**Compito assegnato**
Restituisca integralmente tutte le voci che seguono, riga per riga, senza apportare alcuna modifica.
===== Dati grezzi =====
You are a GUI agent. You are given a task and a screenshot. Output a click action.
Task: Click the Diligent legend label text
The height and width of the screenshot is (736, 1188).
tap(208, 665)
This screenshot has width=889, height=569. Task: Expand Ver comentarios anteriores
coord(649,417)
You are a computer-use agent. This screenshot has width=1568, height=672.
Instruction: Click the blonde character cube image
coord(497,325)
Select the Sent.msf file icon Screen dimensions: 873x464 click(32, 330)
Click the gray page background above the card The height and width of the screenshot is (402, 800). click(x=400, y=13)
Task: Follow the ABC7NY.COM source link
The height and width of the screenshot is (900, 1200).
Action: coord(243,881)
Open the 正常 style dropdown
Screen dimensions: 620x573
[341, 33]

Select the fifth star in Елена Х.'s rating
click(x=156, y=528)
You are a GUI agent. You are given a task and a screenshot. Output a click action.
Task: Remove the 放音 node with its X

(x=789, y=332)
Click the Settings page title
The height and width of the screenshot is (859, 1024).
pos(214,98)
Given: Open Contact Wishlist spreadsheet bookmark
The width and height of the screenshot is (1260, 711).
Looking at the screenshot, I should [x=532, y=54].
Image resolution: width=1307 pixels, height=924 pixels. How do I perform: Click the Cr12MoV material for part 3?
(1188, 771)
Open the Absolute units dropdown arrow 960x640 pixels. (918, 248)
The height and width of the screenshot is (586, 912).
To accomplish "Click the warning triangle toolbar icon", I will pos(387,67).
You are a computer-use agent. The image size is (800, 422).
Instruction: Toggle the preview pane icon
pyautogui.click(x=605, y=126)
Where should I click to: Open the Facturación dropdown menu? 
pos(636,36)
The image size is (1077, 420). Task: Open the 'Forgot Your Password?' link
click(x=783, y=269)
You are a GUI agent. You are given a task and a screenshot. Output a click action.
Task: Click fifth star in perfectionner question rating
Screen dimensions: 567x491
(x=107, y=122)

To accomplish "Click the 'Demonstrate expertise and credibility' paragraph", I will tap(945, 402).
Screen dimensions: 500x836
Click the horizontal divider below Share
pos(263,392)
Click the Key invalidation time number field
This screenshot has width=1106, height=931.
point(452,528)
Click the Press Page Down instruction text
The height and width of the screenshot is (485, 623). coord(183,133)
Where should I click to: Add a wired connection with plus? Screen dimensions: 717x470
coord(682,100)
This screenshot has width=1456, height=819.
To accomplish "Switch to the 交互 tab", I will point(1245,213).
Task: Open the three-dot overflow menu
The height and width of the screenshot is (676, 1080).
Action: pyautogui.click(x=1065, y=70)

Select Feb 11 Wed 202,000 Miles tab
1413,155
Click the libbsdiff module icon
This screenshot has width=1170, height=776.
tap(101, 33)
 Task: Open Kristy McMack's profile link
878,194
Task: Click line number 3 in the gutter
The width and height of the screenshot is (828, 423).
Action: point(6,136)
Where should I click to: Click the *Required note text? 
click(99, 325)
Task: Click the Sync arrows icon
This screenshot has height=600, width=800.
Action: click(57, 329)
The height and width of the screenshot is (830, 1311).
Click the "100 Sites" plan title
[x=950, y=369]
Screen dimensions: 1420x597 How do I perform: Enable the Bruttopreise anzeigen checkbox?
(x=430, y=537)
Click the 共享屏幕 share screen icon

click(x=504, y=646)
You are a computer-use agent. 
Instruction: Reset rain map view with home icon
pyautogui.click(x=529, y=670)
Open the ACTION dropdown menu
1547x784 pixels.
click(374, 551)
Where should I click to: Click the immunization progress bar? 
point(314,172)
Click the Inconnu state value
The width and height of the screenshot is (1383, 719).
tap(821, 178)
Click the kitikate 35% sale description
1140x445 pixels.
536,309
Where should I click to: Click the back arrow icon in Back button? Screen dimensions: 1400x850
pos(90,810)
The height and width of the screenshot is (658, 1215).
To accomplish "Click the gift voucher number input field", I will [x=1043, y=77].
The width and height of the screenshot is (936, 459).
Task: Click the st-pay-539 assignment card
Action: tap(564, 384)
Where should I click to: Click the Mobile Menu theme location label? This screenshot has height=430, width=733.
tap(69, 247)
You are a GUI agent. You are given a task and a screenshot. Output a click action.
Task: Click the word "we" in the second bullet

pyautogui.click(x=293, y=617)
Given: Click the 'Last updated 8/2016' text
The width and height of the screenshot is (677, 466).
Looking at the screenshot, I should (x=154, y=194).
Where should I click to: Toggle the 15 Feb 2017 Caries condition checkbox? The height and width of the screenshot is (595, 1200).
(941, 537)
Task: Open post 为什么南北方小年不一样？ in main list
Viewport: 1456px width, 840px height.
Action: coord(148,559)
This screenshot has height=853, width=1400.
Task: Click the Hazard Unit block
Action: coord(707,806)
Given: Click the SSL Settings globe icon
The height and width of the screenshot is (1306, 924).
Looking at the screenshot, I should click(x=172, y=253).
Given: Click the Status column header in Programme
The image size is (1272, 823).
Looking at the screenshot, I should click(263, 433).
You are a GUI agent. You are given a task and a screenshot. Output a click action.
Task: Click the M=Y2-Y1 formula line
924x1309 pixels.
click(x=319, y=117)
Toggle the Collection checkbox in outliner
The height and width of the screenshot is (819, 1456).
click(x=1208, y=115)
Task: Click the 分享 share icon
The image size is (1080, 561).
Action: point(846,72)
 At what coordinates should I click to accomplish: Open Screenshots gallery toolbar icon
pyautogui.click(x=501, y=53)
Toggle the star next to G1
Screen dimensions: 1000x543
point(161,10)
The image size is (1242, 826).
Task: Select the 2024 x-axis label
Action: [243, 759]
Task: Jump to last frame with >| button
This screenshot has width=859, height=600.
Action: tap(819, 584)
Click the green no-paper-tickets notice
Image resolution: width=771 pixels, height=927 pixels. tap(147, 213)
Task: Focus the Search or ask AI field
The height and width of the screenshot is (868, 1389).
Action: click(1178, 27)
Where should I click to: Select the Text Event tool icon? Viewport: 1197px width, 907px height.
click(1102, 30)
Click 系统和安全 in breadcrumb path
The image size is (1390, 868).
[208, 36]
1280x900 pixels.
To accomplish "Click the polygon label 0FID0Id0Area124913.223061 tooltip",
=====
**Soluzione del compito**
You are a GUI agent. You are given a task and a screenshot. Output a click action.
Task: Click the Diligent legend label text
The height and width of the screenshot is (736, 1188).
tap(208, 665)
This screenshot has width=889, height=569. Task: Expand Ver comentarios anteriores
coord(649,417)
You are a computer-use agent. This screenshot has width=1568, height=672.
Instruction: Click the blonde character cube image
coord(497,325)
Select the Sent.msf file icon Screen dimensions: 873x464 click(32, 330)
Click the gray page background above the card The height and width of the screenshot is (402, 800). click(x=400, y=13)
Task: Follow the ABC7NY.COM source link
The height and width of the screenshot is (900, 1200).
Action: coord(243,881)
Open the 正常 style dropdown
Screen dimensions: 620x573
[341, 33]

Select the fifth star in Елена Х.'s rating
click(x=156, y=528)
You are a GUI agent. You are given a task and a screenshot. Output a click action.
Task: Remove the 放音 node with its X

(x=789, y=332)
Click the Settings page title
The height and width of the screenshot is (859, 1024).
pos(214,98)
Given: Open Contact Wishlist spreadsheet bookmark
The width and height of the screenshot is (1260, 711).
Looking at the screenshot, I should [x=532, y=54].
Image resolution: width=1307 pixels, height=924 pixels. How do I perform: Click the Cr12MoV material for part 3?
(1188, 771)
Open the Absolute units dropdown arrow 960x640 pixels. (918, 248)
The height and width of the screenshot is (586, 912).
To accomplish "Click the warning triangle toolbar icon", I will pos(387,67).
You are a computer-use agent. The image size is (800, 422).
Instruction: Toggle the preview pane icon
pyautogui.click(x=605, y=126)
Where should I click to: Open the Facturación dropdown menu? 
pos(636,36)
The image size is (1077, 420). Task: Open the 'Forgot Your Password?' link
click(x=783, y=269)
You are a GUI agent. You are given a task and a screenshot. Output a click action.
Task: Click fifth star in perfectionner question rating
Screen dimensions: 567x491
(x=107, y=122)

To accomplish "Click the 'Demonstrate expertise and credibility' paragraph", I will tap(945, 402).
Screen dimensions: 500x836
Click the horizontal divider below Share
pos(263,392)
Click the Key invalidation time number field
This screenshot has width=1106, height=931.
point(452,528)
Click the Press Page Down instruction text
The height and width of the screenshot is (485, 623). coord(183,133)
Where should I click to: Add a wired connection with plus? Screen dimensions: 717x470
coord(682,100)
This screenshot has width=1456, height=819.
To accomplish "Switch to the 交互 tab", I will point(1245,213).
Task: Open the three-dot overflow menu
The height and width of the screenshot is (676, 1080).
Action: pyautogui.click(x=1065, y=70)

Select Feb 11 Wed 202,000 Miles tab
1413,155
Click the libbsdiff module icon
This screenshot has width=1170, height=776.
tap(101, 33)
 Task: Open Kristy McMack's profile link
878,194
Task: Click line number 3 in the gutter
The width and height of the screenshot is (828, 423).
Action: point(6,136)
Where should I click to: Click the *Required note text? 
click(99, 325)
Task: Click the Sync arrows icon
This screenshot has height=600, width=800.
Action: click(57, 329)
The height and width of the screenshot is (830, 1311).
Click the "100 Sites" plan title
[x=950, y=369]
Screen dimensions: 1420x597 How do I perform: Enable the Bruttopreise anzeigen checkbox?
(x=430, y=537)
Click the 共享屏幕 share screen icon

click(x=504, y=646)
You are a computer-use agent. 
Instruction: Reset rain map view with home icon
pyautogui.click(x=529, y=670)
Open the ACTION dropdown menu
1547x784 pixels.
click(374, 551)
Where should I click to: Click the immunization progress bar? 
point(314,172)
Click the Inconnu state value
The width and height of the screenshot is (1383, 719).
tap(821, 178)
Click the kitikate 35% sale description
1140x445 pixels.
536,309
Where should I click to: Click the back arrow icon in Back button? Screen dimensions: 1400x850
pos(90,810)
The height and width of the screenshot is (658, 1215).
To accomplish "Click the gift voucher number input field", I will [x=1043, y=77].
The width and height of the screenshot is (936, 459).
Task: Click the st-pay-539 assignment card
Action: tap(564, 384)
Where should I click to: Click the Mobile Menu theme location label? This screenshot has height=430, width=733.
tap(69, 247)
You are a GUI agent. You are given a task and a screenshot. Output a click action.
Task: Click the word "we" in the second bullet

pyautogui.click(x=293, y=617)
Given: Click the 'Last updated 8/2016' text
The width and height of the screenshot is (677, 466).
Looking at the screenshot, I should (x=154, y=194).
Where should I click to: Toggle the 15 Feb 2017 Caries condition checkbox? The height and width of the screenshot is (595, 1200).
(941, 537)
Task: Open post 为什么南北方小年不一样？ in main list
Viewport: 1456px width, 840px height.
Action: coord(148,559)
This screenshot has height=853, width=1400.
Task: Click the Hazard Unit block
Action: coord(707,806)
Given: Click the SSL Settings globe icon
The height and width of the screenshot is (1306, 924).
Looking at the screenshot, I should click(x=172, y=253).
Given: Click the Status column header in Programme
The image size is (1272, 823).
Looking at the screenshot, I should click(263, 433).
You are a GUI agent. You are given a task and a screenshot. Output a click action.
Task: Click the M=Y2-Y1 formula line
924x1309 pixels.
click(x=319, y=117)
Toggle the Collection checkbox in outliner
The height and width of the screenshot is (819, 1456).
click(x=1208, y=115)
Task: Click the 分享 share icon
The image size is (1080, 561).
Action: point(846,72)
 At what coordinates should I click to accomplish: Open Screenshots gallery toolbar icon
pyautogui.click(x=501, y=53)
Toggle the star next to G1
Screen dimensions: 1000x543
point(161,10)
The image size is (1242, 826).
Task: Select the 2024 x-axis label
Action: [243, 759]
Task: Jump to last frame with >| button
This screenshot has width=859, height=600.
Action: tap(819, 584)
Click the green no-paper-tickets notice
Image resolution: width=771 pixels, height=927 pixels. tap(147, 213)
Task: Focus the Search or ask AI field
The height and width of the screenshot is (868, 1389).
Action: click(1178, 27)
Where should I click to: Select the Text Event tool icon? Viewport: 1197px width, 907px height.
click(1102, 30)
Click 系统和安全 in breadcrumb path
The image size is (1390, 868).
[208, 36]
1280x900 pixels.
To accomplish "Click the polygon label 0FID0Id0Area124913.223061 tooltip",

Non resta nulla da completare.